Zero, Pole, Local Behavior

Take $f$ to be a rational function given in simplest form by the quotient \[f(x) = \frac{p(x)}{q(x)}.\]

A zero of $f$ of order $n$ is a zero of $p$ of order $n$.

A pole of $f$ of order $n$ is a zero of $q$ of order $n$

The zeros and poles of $f$ give the local behavior of $f$ and so $f$ inherits rigidity from $p$ and $q$ in this way.

Understand the difference between zeros and poles with this example.

Example 2

List all zeros and poles of $f$ with their orders, where \[f(x) = \dfrac{(x+3)(x-2)^3}{(x+2)^3(x-1)(x+5)^2}.\]
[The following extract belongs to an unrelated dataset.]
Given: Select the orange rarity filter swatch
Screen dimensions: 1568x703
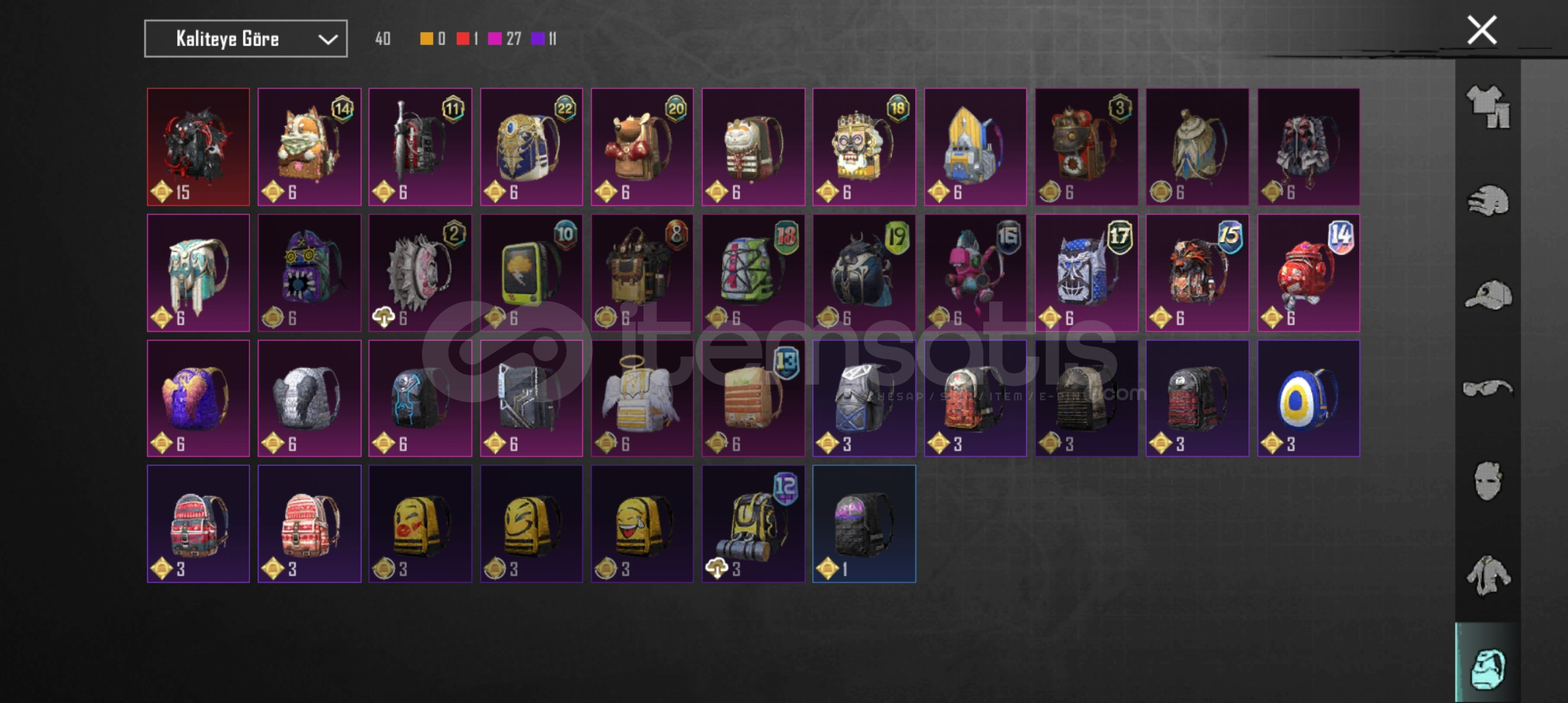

The zero $x=-3$ is order $1$ and the zero $x=2$ is order $3$.

The pole $x=-2$ is order $3$, the pole $x=1$ is order $1$, and the pole $x=-5$ is order $2$.

Inversion of the $y$-axis facilitates sketching reciprocals of polynomials that are written in factored form.

Sketch the polynomial in the denominator;
Invert the $y$-axis.

The transformation principle used to simplify the problem is: Use the $y$-axis inversion to go between a polynomial, which we already know how to sketch, and its reciprocal.

Here is another word we will use to describe poles.

Vertical Asymptote

If $a$ is a zero of the denominator of $f$, then the line \[x = a\] is a vertical asymptote of $f$.

The function $f$ appears to “follow” this line but cannot cross it because $f$ is not defined at $a$.

In this example, we will use the pole to sketch this simple rational function.

Example 3

Take $f$ to be given by \[f(x) = \dfrac{1}{x+2}.\] List the poles of $f$ and their respective orders. List the vertical asymptotes of $f$, sketch the denominator of $f$, and then use $y$-axis inversion to sketch $f$.

Pole of $f$ is $x=-2$ of order $1$. Therefore, $x=-2$ is a vertical asymptote. The denominator $x+2$ looks like this.

So by using $y$-axis inversion, $f$ will look like this

In this more complicated example, we will first graph what the rational function’s denominator looks like and then use $y$-axis inversion to provide a sketch of the rational function.

Example 4

Take $f$ to be given by \[f(x) = \dfrac{1}{(x+1)^2(x-2)^3(x-4)}.\] List the poles of $f$ and their respective orders. List the vertical asymptotes of $f$, sketch the denominator of $f$, and then use $y$-axis inversion to sketch $f$.

Poles of $f$ are $x=-1$ of order $2$, $x=2$ of order $3$, and $x=4$ of order $4$. Therefore, $x=-1$, $x=2$, and $x=4$ are vertical asymptote. The denominator $(x+1)^2(x-2)^3(x-4)$ looks like this:

The asymptotic behavior was $x^6$ and the zeros are $x=-1$ of order $2$, $x=2$ of order 3, and $x=4$ of order 1.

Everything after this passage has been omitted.